The US industrial gas industry has the potential to see increased M&A activity in 2021, according to a column by Daniel Officer, Managing Director at New York investment banking firm Sperry Mitchell in the April issue of gasworld US.
Acquisitions coordinated by private equity investors could be on the rise and Officer explains why major industrial gas companies are no longer the only viable buyers, and that midsized independents “now have at least three viable transaction paths”.
“The industrial gas field has the potential to see an acceleration in roll-up efforts over the next few years, driven in part by a veritable treasure-chest of private equity capital eyeing the industry,” writes Officer of Sperry Mitchell, a leading middlemarket merger and acquisition advisor for private companies.
“2020 ended with one of the busiest fourth quarters for M&A in recent history, and 2021 is expected to be another vibrant year. The combination of significant capital and competition in the private equity system and a low interest rate environment is causing buyers to ‘pay up’ for acquisitions. These high valuations are prompting private equity investors to turn to ‘tried and true’ methods to create value and earn a sufficient return on investment.”
The newest private equity-backed player in the US industrial gas industry is Meritus Gas Partners, which outlined its goals in an interview in the March issue of gasworld US.

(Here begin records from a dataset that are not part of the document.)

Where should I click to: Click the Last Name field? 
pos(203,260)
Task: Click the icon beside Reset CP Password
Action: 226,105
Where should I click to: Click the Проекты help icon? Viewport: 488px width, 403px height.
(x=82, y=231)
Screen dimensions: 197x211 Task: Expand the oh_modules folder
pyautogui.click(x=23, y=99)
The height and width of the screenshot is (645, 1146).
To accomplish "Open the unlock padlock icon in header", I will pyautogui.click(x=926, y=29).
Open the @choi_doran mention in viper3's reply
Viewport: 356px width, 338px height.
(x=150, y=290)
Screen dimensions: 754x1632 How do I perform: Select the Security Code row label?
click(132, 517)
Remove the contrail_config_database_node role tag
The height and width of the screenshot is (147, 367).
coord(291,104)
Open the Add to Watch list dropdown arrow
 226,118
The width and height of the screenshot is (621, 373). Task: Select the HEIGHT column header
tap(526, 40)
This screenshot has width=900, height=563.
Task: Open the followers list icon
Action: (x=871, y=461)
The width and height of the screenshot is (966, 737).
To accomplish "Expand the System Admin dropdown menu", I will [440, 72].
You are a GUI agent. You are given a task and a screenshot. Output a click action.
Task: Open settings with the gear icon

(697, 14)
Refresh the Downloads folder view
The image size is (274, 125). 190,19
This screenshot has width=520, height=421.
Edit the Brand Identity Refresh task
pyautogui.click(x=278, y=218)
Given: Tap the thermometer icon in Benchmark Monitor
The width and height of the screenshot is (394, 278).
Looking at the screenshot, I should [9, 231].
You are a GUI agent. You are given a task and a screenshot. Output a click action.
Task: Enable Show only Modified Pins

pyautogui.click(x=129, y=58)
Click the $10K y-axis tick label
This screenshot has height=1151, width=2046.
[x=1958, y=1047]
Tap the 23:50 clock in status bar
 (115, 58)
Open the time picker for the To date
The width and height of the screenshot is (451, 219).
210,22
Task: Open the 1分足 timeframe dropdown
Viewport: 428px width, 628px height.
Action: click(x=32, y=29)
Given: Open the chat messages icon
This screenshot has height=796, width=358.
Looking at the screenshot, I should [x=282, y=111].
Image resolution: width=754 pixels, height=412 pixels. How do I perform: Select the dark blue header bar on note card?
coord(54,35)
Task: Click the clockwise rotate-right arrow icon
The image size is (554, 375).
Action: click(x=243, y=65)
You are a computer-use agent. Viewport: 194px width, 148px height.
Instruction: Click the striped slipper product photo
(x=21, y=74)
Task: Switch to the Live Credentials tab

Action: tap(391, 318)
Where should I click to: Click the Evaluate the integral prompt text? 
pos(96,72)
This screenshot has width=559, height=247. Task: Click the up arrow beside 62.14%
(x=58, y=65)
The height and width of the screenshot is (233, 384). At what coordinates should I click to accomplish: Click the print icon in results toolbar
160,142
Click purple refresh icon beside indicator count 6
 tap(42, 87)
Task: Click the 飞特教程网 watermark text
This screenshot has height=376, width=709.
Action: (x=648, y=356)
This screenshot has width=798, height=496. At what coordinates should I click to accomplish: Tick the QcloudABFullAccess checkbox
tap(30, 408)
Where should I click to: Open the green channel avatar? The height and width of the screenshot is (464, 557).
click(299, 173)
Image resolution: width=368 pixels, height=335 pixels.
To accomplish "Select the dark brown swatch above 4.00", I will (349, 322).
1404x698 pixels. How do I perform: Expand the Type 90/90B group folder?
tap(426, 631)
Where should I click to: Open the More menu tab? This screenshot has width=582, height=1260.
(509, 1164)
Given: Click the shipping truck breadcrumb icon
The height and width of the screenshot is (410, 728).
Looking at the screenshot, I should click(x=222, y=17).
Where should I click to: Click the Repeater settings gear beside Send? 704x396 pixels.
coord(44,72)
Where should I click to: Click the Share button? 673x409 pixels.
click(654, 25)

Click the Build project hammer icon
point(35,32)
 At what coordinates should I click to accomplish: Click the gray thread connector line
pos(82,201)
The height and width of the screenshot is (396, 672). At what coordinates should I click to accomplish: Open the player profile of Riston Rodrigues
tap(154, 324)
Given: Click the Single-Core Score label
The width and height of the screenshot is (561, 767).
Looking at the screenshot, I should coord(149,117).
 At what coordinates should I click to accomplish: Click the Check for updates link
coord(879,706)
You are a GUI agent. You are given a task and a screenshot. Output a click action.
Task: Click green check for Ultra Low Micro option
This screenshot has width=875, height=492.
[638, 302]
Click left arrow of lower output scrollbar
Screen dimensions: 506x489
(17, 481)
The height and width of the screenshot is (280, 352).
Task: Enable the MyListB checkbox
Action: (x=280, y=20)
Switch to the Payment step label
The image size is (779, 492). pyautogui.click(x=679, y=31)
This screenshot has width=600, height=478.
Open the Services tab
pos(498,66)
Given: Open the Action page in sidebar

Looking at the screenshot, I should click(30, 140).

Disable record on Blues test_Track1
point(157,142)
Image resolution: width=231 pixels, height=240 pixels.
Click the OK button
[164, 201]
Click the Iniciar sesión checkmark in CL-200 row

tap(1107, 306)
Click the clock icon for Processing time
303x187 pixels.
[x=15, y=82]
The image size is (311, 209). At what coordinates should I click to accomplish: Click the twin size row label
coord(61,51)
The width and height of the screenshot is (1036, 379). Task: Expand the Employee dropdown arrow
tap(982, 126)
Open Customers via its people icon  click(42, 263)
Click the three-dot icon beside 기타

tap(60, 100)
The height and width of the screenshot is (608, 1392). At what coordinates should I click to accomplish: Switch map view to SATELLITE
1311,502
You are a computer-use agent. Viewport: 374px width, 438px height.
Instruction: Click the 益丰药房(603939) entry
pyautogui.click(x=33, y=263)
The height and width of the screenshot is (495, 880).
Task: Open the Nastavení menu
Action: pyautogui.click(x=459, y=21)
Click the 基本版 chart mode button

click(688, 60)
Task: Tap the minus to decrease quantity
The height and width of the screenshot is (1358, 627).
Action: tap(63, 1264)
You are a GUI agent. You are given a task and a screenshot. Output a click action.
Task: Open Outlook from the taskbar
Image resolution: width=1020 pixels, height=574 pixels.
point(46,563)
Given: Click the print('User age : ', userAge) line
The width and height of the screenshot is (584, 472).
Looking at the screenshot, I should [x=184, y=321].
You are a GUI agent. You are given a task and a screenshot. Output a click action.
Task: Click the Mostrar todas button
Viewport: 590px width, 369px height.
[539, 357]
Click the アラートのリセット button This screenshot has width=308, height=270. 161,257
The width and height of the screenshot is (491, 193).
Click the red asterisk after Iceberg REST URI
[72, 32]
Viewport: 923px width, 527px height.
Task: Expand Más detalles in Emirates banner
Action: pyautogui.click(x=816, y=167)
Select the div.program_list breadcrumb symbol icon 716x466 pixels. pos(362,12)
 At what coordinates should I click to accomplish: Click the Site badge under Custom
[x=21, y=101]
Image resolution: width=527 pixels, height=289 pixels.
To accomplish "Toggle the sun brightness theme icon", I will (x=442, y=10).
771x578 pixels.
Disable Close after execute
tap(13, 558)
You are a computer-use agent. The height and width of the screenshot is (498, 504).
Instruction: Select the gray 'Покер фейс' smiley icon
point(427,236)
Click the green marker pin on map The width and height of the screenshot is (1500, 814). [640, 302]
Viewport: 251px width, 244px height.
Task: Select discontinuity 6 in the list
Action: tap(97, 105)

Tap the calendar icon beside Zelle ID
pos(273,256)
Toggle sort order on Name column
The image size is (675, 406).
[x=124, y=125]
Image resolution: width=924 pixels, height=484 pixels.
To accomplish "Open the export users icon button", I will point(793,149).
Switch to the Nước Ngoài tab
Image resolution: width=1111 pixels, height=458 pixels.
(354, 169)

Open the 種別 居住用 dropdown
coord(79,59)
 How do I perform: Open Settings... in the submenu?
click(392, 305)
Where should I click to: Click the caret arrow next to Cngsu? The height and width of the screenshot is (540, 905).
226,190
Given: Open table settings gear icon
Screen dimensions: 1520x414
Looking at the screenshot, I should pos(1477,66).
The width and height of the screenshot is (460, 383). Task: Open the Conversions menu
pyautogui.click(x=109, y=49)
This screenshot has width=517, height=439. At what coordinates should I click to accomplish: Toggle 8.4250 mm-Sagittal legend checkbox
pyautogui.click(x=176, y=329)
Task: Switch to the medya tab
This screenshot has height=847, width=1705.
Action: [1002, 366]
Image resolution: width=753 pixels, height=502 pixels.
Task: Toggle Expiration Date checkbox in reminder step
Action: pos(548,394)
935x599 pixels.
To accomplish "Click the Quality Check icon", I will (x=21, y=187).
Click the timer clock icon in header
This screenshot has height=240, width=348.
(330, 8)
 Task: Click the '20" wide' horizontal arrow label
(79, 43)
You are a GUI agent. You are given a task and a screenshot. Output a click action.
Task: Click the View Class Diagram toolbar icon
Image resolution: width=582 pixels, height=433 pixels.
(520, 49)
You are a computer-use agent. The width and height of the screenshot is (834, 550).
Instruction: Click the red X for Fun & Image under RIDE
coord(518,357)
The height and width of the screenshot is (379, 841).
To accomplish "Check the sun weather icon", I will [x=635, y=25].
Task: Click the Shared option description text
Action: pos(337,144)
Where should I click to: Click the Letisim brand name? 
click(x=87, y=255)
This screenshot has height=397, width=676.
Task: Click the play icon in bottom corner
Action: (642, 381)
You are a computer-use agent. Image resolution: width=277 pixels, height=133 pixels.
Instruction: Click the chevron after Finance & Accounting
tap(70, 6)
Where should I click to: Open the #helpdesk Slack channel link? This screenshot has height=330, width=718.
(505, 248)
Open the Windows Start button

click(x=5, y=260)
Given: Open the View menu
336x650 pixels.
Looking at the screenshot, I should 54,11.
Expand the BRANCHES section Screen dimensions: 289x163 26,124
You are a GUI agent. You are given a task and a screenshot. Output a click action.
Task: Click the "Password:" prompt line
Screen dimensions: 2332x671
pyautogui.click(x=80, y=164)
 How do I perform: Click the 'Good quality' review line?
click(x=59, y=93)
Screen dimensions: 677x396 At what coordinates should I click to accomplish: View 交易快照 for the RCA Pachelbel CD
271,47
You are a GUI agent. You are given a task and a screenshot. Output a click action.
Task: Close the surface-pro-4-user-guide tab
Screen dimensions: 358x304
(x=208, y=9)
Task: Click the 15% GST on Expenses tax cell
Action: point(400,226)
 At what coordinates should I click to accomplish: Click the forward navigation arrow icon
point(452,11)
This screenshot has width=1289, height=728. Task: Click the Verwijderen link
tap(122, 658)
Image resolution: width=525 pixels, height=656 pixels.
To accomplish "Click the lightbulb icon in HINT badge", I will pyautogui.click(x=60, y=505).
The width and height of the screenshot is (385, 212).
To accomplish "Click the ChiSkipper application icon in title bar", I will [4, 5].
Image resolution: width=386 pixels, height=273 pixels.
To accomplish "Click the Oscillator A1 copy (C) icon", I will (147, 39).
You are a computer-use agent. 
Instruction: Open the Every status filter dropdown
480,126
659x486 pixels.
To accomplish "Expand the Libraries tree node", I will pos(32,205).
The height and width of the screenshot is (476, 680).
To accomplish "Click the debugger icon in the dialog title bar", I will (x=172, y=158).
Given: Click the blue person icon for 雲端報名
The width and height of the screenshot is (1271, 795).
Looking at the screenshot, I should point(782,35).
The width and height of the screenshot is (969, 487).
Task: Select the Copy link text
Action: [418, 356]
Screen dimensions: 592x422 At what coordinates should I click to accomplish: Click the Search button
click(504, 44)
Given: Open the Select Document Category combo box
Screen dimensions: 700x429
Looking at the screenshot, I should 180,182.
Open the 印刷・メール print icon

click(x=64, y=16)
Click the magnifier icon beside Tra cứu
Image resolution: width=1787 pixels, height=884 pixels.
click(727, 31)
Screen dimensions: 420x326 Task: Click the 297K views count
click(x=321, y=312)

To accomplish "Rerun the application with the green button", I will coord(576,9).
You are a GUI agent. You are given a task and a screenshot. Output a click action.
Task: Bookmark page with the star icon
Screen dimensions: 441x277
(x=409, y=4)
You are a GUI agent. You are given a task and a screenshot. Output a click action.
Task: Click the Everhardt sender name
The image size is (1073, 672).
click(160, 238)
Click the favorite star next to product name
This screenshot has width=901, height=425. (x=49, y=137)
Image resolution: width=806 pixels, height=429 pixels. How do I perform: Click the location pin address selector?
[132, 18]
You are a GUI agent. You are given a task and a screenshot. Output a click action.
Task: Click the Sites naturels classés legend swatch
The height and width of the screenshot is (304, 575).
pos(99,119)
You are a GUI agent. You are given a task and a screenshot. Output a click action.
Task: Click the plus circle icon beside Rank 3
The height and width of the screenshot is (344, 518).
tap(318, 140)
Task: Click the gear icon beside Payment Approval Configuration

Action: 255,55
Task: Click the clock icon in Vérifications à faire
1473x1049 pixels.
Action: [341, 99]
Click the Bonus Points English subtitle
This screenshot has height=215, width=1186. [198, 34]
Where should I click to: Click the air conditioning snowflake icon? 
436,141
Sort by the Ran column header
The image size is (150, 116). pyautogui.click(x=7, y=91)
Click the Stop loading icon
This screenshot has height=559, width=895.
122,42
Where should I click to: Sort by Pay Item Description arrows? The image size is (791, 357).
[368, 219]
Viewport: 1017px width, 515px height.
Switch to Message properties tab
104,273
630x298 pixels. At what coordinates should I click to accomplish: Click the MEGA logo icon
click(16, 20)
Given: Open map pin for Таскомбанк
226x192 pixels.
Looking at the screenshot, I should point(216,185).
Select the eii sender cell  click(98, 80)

Meritus launched in early January with the goal of assembling a national federation of high-quality independent distributors of industrial, medical, and specialty gases and welding and safety supplies across North America. Backed by a growth investment from New York-based private investment firm AEA Investors’ Small Business Fund, Meritus has big ambitions for the US distributor landscape.
Two respected distributors have already been convinced about the merits of Meritus. La Porte, Texas-based Gas Innovations and Tuscaloosa, Alabama-based Atlas Welding Supply Co., Inc. have signed up to the new platform for packaged gas distributors, which is led by a team of experienced industry experts who have held executive level roles at Praxair Distribution, Inc. (PDI).
Scott Kaltrider, Chairman at Meritus, told gasworld US’s March issue, “The industry lacks a compelling alternative to the major gas suppliers, the ‘strategic’ acquirers. While this is a space that has undergone consolidation for some time, we felt there remained many strong independent organisations which were well-aligned with the value proposition that we are offering more so than what the majors provide. We believe our platform will fill that void nicely.”
Rob D’Alessandro, Vice-Chairman at Meritus, told gasworld US’s March issue, “Current market dynamics favor continued consolidation. Owners of distributors face increasing regulatory complexities and costs, rising costs of insurance, financing challenges, and vendor consolidation by larger customers. And all typically face succession issues. It’s challenging to transfer equity from generation to generation, and all of those dynamics are in play and create an opportunity for us.”
Meritus believes businesses will consider its platform after the change of administration in the US.
“The other backdrop that is driving Meritus is that the change in administration may not be as tax friendly and business friendly,” Kaltrider said. “We’ve already had indications from distributor owners that this could be a good time to join Meritus.”
Chart Industries, a leading manufacturer of cryogenic equipment, has been busy in recent months with acquisitions, including that of Sustainable Energy Solutions, Inc (SES).
Utah-based SES explains in an interview in the April issue of gasworld US how, with the help of Chart, its Cryogenic Carbon Capture™ technology is ready for commercialisation.